Если вы хотите использовать этот шаблон, вы можете настроить ловушку onPreResponse которая автоматически обновляет JWT для каждого ответа.

вопрос, на который вы должны ответить: как вы планируете гарантировать, что токен _не_ повторно используется?
вам нужно будет сохранить идентификатор в какой-то базе данных (_ мы обычно используем для этого redis в наших приложениях_) и проверить, был ли уже использован токен.

@nelsonic Спасибо за ответ. Я немного запутался.

Есть вопрос.

Как вы говорите, процесс такой:

пользователь получает доступ к домашней странице и отправляет токен в заголовке (при условии, что они вошли в систему)

                                       |
                                       |
                                       ↓

сервер получает токен, а затем получает userId путем декодирования токена, а затем переходит к базе данных (при условии, что я использую базу данных, а не redis ), чтобы взять соответствующий токен userId , а затем проверьте, равны ли они, используя оператор == это так, то уничтожьте токен и сгенерируйте новый токен, отправьте его в базу данных и ответьте на него и данные клиенту.

Возникает вопрос, мы просто используем оператор == для проверки, но мы знаем, что сам токен имеет механизм проверки, мы его не используем ? Например:

JWT.require(Algorithm.RSA256((RSAKey) publicKey))
                .withIssuer("auth")
                .withSubject("ne-smalltown")
                .withAudience(userId)
                .withArrayClaim("jwt-role", userRole)
                .build()

Если я ошибаюсь, не могли бы вы рассказать мне, как и где использовать механизм проверки самого токена, как указано выше?

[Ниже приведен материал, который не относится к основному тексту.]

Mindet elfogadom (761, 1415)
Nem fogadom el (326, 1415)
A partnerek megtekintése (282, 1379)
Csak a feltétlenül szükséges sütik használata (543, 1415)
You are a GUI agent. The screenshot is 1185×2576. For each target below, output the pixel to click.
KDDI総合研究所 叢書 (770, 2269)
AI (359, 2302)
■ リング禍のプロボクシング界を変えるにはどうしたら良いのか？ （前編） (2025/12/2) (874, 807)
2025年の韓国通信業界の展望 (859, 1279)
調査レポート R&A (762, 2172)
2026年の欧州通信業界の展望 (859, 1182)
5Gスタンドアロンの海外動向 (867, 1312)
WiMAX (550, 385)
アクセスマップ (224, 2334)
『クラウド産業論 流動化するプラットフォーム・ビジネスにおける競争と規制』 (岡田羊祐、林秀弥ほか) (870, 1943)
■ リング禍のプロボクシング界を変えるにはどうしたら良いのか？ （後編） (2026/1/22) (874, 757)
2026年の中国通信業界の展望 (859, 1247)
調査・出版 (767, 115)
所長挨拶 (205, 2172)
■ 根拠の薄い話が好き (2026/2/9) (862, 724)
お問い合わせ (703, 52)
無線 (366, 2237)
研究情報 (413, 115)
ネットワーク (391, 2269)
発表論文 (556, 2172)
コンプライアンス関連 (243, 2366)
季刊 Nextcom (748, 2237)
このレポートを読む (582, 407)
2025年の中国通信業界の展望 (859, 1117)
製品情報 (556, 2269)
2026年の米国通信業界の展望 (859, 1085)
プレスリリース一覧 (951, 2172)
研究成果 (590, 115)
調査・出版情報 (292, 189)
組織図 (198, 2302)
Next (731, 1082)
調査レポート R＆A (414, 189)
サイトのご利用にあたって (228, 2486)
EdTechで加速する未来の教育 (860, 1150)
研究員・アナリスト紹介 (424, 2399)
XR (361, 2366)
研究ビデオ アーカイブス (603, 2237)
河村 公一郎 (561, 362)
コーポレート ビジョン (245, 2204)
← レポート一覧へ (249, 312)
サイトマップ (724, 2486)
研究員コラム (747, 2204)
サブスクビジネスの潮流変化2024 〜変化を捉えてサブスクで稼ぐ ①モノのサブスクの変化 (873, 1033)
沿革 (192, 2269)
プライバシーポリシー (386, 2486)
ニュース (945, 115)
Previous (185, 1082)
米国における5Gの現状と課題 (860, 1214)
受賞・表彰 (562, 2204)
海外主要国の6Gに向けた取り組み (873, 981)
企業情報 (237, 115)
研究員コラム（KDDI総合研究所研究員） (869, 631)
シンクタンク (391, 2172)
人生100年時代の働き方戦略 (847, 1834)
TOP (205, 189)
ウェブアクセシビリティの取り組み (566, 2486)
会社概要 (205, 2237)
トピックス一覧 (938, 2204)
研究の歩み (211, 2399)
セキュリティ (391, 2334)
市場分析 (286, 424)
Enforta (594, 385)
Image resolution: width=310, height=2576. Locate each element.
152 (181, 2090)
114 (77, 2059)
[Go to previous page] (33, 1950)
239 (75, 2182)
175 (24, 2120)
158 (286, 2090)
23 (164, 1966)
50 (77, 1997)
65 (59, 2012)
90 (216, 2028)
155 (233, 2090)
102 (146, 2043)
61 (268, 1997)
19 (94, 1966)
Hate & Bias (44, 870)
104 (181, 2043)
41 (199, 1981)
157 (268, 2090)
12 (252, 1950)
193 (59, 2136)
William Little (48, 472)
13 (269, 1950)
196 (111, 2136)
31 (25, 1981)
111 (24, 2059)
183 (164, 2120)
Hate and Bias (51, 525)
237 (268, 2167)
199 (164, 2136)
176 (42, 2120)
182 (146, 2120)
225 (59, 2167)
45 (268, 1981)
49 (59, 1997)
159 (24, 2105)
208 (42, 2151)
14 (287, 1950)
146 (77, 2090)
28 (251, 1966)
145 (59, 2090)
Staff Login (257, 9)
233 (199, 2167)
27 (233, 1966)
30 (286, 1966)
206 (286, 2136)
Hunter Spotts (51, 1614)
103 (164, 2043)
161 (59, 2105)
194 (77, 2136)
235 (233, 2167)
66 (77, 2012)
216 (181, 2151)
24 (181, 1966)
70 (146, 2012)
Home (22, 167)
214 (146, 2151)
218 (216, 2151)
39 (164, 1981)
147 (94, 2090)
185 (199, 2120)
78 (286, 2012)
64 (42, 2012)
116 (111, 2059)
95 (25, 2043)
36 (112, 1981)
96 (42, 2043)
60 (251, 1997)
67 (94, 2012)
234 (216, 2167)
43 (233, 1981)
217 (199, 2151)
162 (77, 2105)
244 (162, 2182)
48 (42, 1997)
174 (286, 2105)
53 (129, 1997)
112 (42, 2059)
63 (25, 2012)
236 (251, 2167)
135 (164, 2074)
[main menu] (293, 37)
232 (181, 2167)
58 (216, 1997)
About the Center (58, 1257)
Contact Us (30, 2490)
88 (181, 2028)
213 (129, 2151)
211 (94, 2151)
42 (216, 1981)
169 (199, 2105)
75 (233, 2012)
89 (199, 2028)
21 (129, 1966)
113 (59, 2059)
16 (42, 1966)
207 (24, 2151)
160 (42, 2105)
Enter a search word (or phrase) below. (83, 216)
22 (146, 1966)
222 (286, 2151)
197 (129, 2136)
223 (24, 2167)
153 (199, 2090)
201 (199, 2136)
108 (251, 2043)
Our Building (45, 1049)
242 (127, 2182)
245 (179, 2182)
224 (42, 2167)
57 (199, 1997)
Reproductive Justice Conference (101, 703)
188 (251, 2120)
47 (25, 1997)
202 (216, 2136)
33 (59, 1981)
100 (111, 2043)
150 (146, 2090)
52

IMO, единственное место, где я могу использовать механизм проверки самого токена, - это когда я получаю параметр exp старого токена и помещаю его в новый токен, чтобы я мог проверить, не устарел ли токен, чтобы пользователь мог повторно войти в систему.

                                        |
                                        |
                                        ↓

Клиент получает новый токен и помещает его в localstorage чтобы заменить старый токен, и в следующем запросе он будет его использовать.

@nelsonic Привет?

@ NE-SmallTown, приношу свои извинения за то, что не ответил немедленно.
В спецификации JWT нет утверждения / механизма для одноразовой недействительности.
см. http://self-issued.info/docs/draft-ietf-oauth-json-web-token.html#RegisteredClaimName

@jbspeakr имеет сообщение о том, как одноразовые JWT,
см .: https://www.jbspeakr.cc/howto-single-use-jwt/

@nelsonic Спасибо, что поделились этим сообщением.

В сообщении говорится:

Теоретически это также работает с вариантами использования, помимо токенов сброса пароля, например, активация электронной почты, подтверждение учетной записи.

Я согласен с тем, что эти случаи подходят для single-use-jwt, но в моем случае jwt включает информацию о роли постоянна , ему не нравится сброс пароля, активация электронной почты, подтверждение учетной записи и т. Д.

Итак, возвращаясь к вопросу, в моем случае теперь я думаю, что нет необходимости проверять токен, просто используйте оператор == с токеном базы данных.